Spontaneous mEPSCs were recorded from single hippocampal neurons in micro-cultures using the permeabilized-patch technique (with nystatin in the recording pipette) (28, 29). Cultures were placed in solutions containing TTX (1 μM) for 20–50 min before recording to allow decay of the posttetanic potentiation of mEPSCs that we have observed for 10–20 min after spontaneous firing. TTX was added to suppress Na+ currents in the micro-culture experiments, eliminating any possible confounding effect due to depressed excitability by Na+ current inhibition. The illustrated current traces were obtained at a holding potential of −60 mV, although other potentials were also tested.

RESULTS

Effects of NO Donors on Synaptic Activity in Mass Cultures.

Our initial observations of the effect of NO donors were made on cultured cerebrocortical neurons, which manifest multiple synaptic contacts (termed mass cultures). Whole-cell recordings display synaptic currents that are evoked by endogenous activity in the network of neuronal contacts. For subsequent synaptic analysis, experiments were performed on hippocampal cultures consisting of a single neuron with autaptic connections (termed micro-cultures).
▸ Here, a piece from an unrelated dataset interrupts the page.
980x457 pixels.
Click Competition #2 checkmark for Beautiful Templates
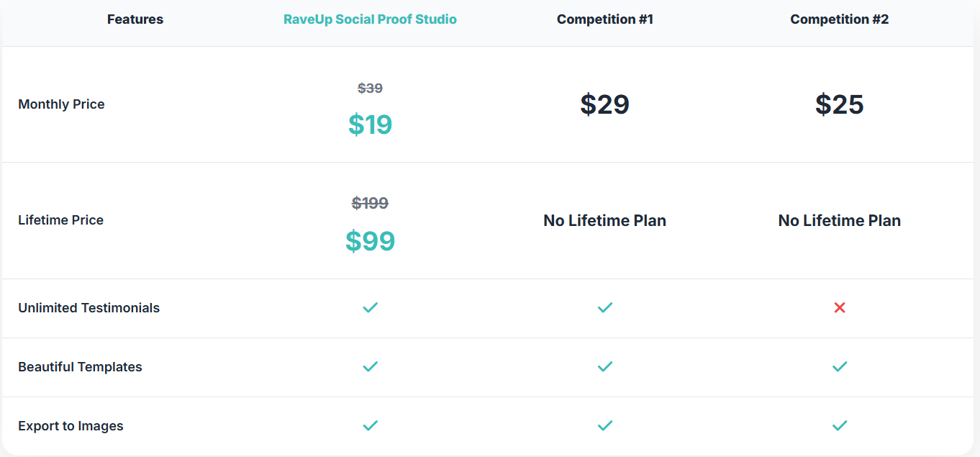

In mass cultures, we found that administration of NTG (an NOx+ equivalent, with x = 1 or 2) (11) inhibited synaptic activity in a dose-dependent manner (Figs. 1 AC and 2A). There was no effect of a control solution comprised of the diluent (Fig. 1D). A second NO donor compound, SNOC (capable of transferring NO+ equivalents to thiol groups by transnitrosation) (11) also decreased synaptic activity in a dose-dependent fashion (Figs. 1 EG and 2B). These effects of nitroso-compounds reversed within a few minutes of washout. As a control, SNOC was allowed to decay (dissipate its NO group) for 24 hr. Under these conditions, there was no effect on synaptic activity; similarly, controls of equimolar cysteine and cystine had no effect. In contrast to NO+ donors, DEA/NO, a compound that selectively generates NO·, did not inhibit synaptic activity even at high (1 mM) concentrations for several minutes duration.

Figure 1.

Figure 1

Inhibitory effect of NO donor compounds and NEM on synaptic activity in “mass cultures.” (AC) In a representative cortical neuron, 735 μM NTG reversibly blocked synaptic transmission evoked by endogenous activity in the network of neuronal contacts (recording obtained immediately after washout of NTG); 200 μM NTG also resulted in significant suppression of synaptic activity (Fig. 2A). Holding potential, −60 mV. (D) A control solution, consisting of the diluent, propylene glycol and ethanol, plus glycerol (the 3-carbon backbone to which three -ONO2 groups are attached to form NTG) produced no effect. (E and F) A second NO group donor, SNOC, also reversibly decreased the frequency of synaptic activity in a second cortical neuron. (G and H) NEM (1 mM) mimicked the inhibitory effect of nitroso-compounds by blocking synaptic activity; this inhibitory effect was irreversible. Similar results to those illustrated in this figure were obtained in at least 8 cortical neurons from multiple platings of mass cultures.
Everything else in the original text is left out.